Anteceden a estos pasajes la restauración del sumo sacerdote Josué a quien Dios, reprendiendo a satanás que estaba presto a acusarle, lo limpia de sus vestiduras sucias y le quita su pecado (Zacarías 3:1-5)
La piedra de siete ojos: Por medio del profeta Zacarías Dios revela la restauración de Israel después del exilio (representada aquí en la restauración del sumo sacerdote Josué; 3:1-5) y la conecta con una restauración futura de salvación mediante el perdón de pecados y una paz duradera. El sumo sacerdote era el representante principal del pueblo ante Dios y en manera general todos los sacerdotes que ministraban en el templo eran símbolos del verdadero sacerdote que vendría a ofrecer un solo sacrificio de una vez y para siempre (Hebreos 10:10-12). El renuevo representa al Mesías. El término renuevo en el judaísmo es un título mesiánico (Jeremías 23:5-6; 33:15; Isaías 11:1). La piedra de siete ojos simboliza la omnipresencia de Dios (2 Cónicas 16:9), omnisciencia y perfecta sabiduría de Dios (siete es el número de perfección). Lo interesante es que Apocalipsis 5 describe al Señor Jesucristo con “siete ojos” que representan los siete Espíritus de Dios (Apocalipsis 5:6). Estos siete Espíritus están descritos en Isaías 11:2 que también alude al renuevo que saldrá de Isaí el padre del rey David. También vemos que la escritura se refiere al Mesías como una “piedra” (Isaías 28:16; Hechos 4:11-12; Efesios 2:20; 1 Pedro 2:4-8; Mateo 16:18). La conclusión es clara en cuanto a la alusión al futuro Mesías.

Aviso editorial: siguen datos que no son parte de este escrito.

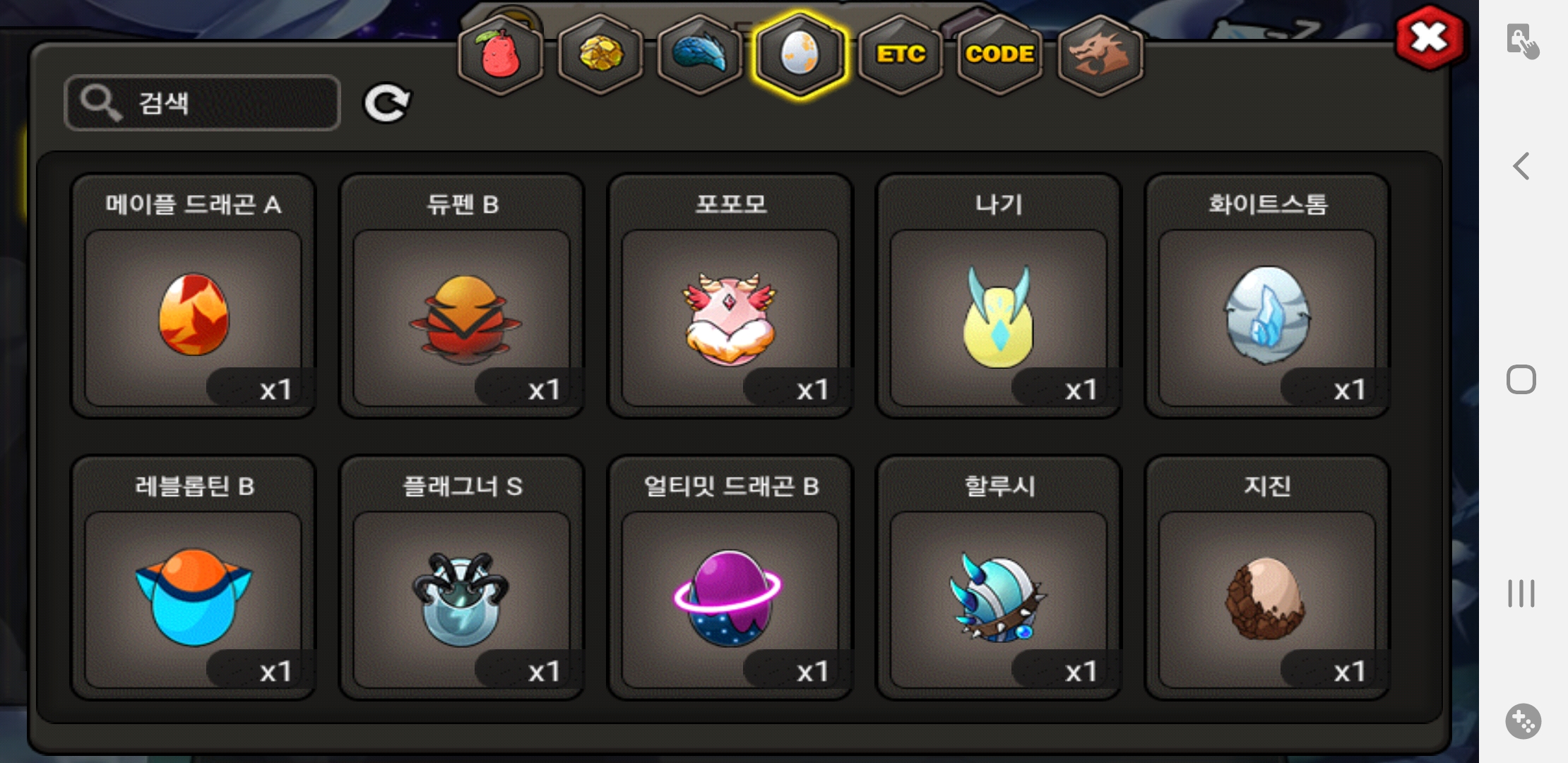Open the blue dragon wing tab

(x=700, y=54)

Zacarías nos dice que este Mesías va a quitar el pecado de la tierra EN UN SOLO DÍA y que después de eso vendría un tiempo de reconciliación, paz y bendición. En la Escritura La vid y la higuera se utilizan como símbolos de paz, prosperidad y seguridad, por tanto, este periodo vendría después del perdón de pecados (3:10). Entonces, Josué representa al pueblo restaurado, el Renuevo y la Piedra al Señor Jesús que quita el pecado del mundo y la vid y la higuera las bendiciones producto de las riquezas de su gracia para todo el que cree.

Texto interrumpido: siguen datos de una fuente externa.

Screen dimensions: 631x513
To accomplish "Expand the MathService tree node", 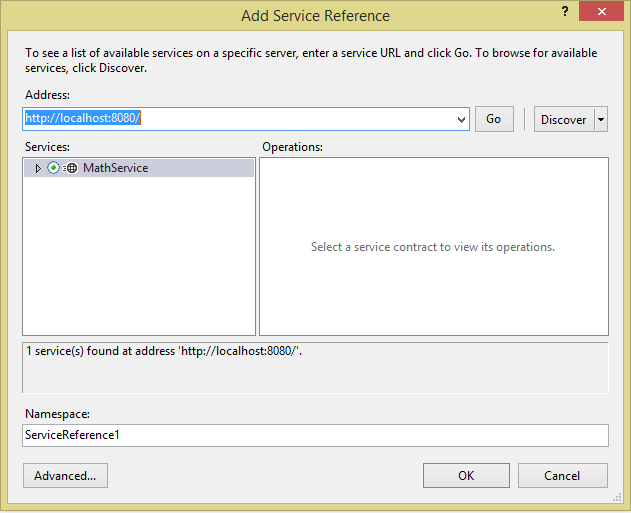I will click(39, 168).
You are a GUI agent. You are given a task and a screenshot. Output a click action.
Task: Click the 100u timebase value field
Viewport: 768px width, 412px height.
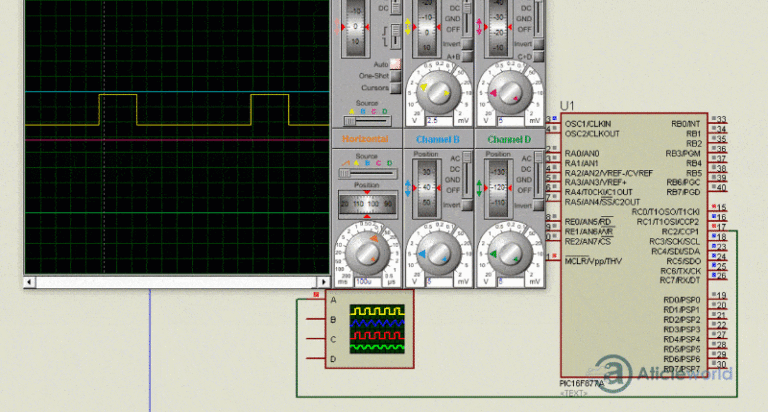point(368,282)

Esto obviamente se cumplió en la persona de Jesucristo. Pero tenemos que entender que la paz, prosperidad y bendiciones no aluden a la ausencia de aflicciones y problemas sino a una paz que sobrepasa todo entendimiento (Filipenses 4:6-7) en medio de las pruebas, a una prosperidad espiritual en la que mientras el hombre exterior se va desgastando el interior se va renovando mas a la imagen de Cristo (2 Corintios 4:16; Romanos 8:29). Lo obra redentora de nuestro Señor nos ofrece grandes riquezas que tenemos que aprender a apreciar en gran manera. No solo nos provee la redención y perdón de pecados sino la adopción como hijos, una coherencia con Cristo (Romanos 8:16-17) y una incorruptible herencia por toda la eternidad (1 Corintios 15:52-53; 1 Pedro 1:4).
Es nuestra oración que todo aquel que haya puesto su esperanza en Cristo pueda apreciar y agradecer todas las riquezas de su Gracia. Porqué El vino para darnos vida y vida en abundancia y prometió estar con nosotros todos los días aun en nuestras aflicciones. Seamos como Eliseo que miró con ojos espirituales la protección de Dios (2 Reyes 6) sabiendo que mas grande es el que está en nosotros que el que viene contra nosotros y que ninguna arma forjada en nuestra contra prosperará (Isaías 54:17) aun cuando andemos en ¡valle de sobra de muerte! (Salmo 23) Porque para mí ¡vivir es Cristo y morir es ganancia! (Filipenses 1:21).